Прошло времени вдвое, а может быть, втрое больше, чем требовалось на чтение письма, а Олька все глядела и глядела в бумажный листок. Затем медленно подняла голову, снизу вверх взглянула на Семена глазами, полными слез, и начала медленно вставать. Губы ее тряслись и что-то шептали.
– Я хочу быть... хоть на минуту... на ее месте, - разобрал наконец Семен ее слова и невольно отступил.
А она, уронив письмо и все глядя на него, расстегнула на кофточке одну пуговицу, другую...
– Олька!
– пробормотал Семен смущенно и глупо, пытаясь отвернуться от блестевших бугорков ее грудей.
– Ты же только что читала... про Наташку...
– Семен, Семен!
– прошептала она с мольбой.
– Ты о чем говоришь-то... сейчас? Как тебе не стыдно!
– Ты будешь жалеть...
– Я этого сама хочу! Назло тому фашисту... хотя и мертвому! Назло тем, которые маму...
– Она задыхалась.
– Ну, что же ты?!
Усилием - не воли даже, а сознания - он еще сдерживал себя. А может быть, его смущало белеющее на черной траве письмо...
– Брезгуешь, да?
– выкрикнула она хрипло.
– Ты будешь проклинать себя потом за эту минуту...
– А может, я буду тем и счастливая, Семка!
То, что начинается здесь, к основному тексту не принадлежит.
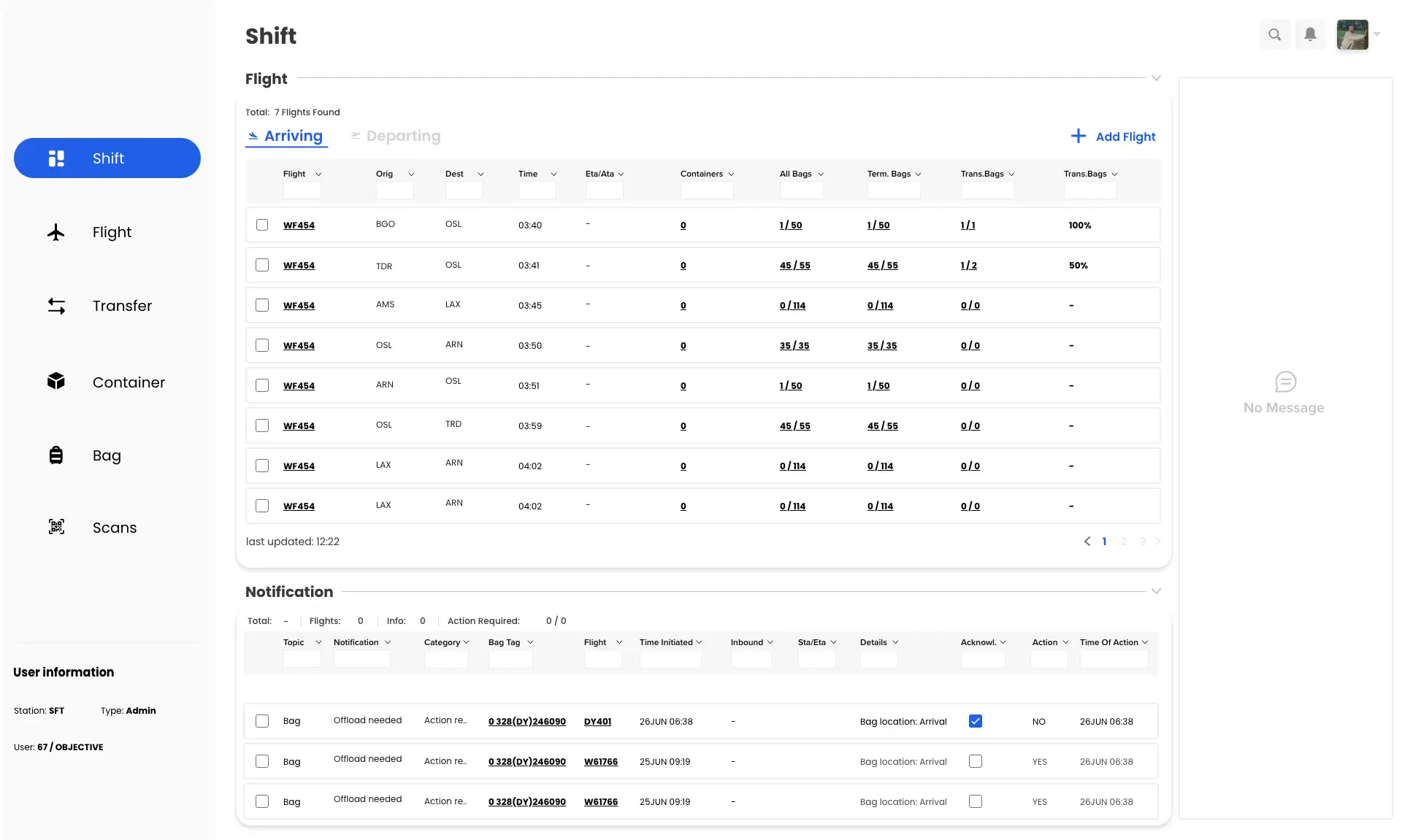Viewport: 1402px width, 840px height.
Task: Click the Bag luggage sidebar icon
Action: pyautogui.click(x=56, y=455)
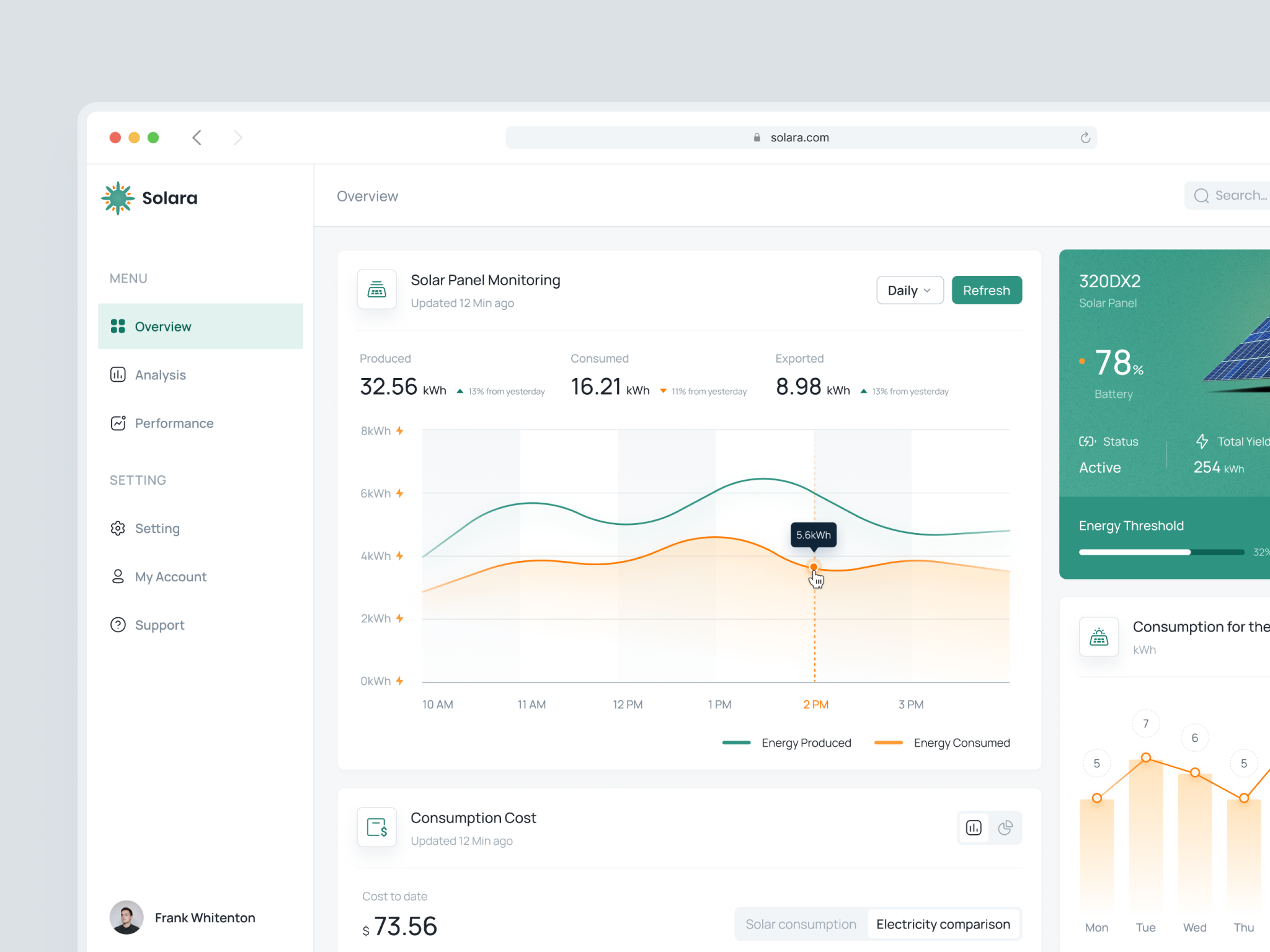Click the Solara logo icon

coord(118,198)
Как ты не поймешь?! Мне от тебя ничего не надо, только эту минуту...
...Потом Олька плакала, положив обвязанную платком голову ему на колени, а он тихонько гладил ее по голове.
– Пусть твоя Наташа на меня не обижается. От ее счастья не убудет, проговорила она, пытаясь унять слезы.
– Я бы на ее месте не обиделась.
Затем она подняла письмо с земли, свернула, положила ему в карман.
– Ты напиши ей хорошее-хорошее письмо. О том, как ты ее любишь и думаешь все время о ней...
Семен только усмехнулся.
– Я же изменил ей.
– Не-ет!
– Она вскочила, ее всю заколотило от гнева.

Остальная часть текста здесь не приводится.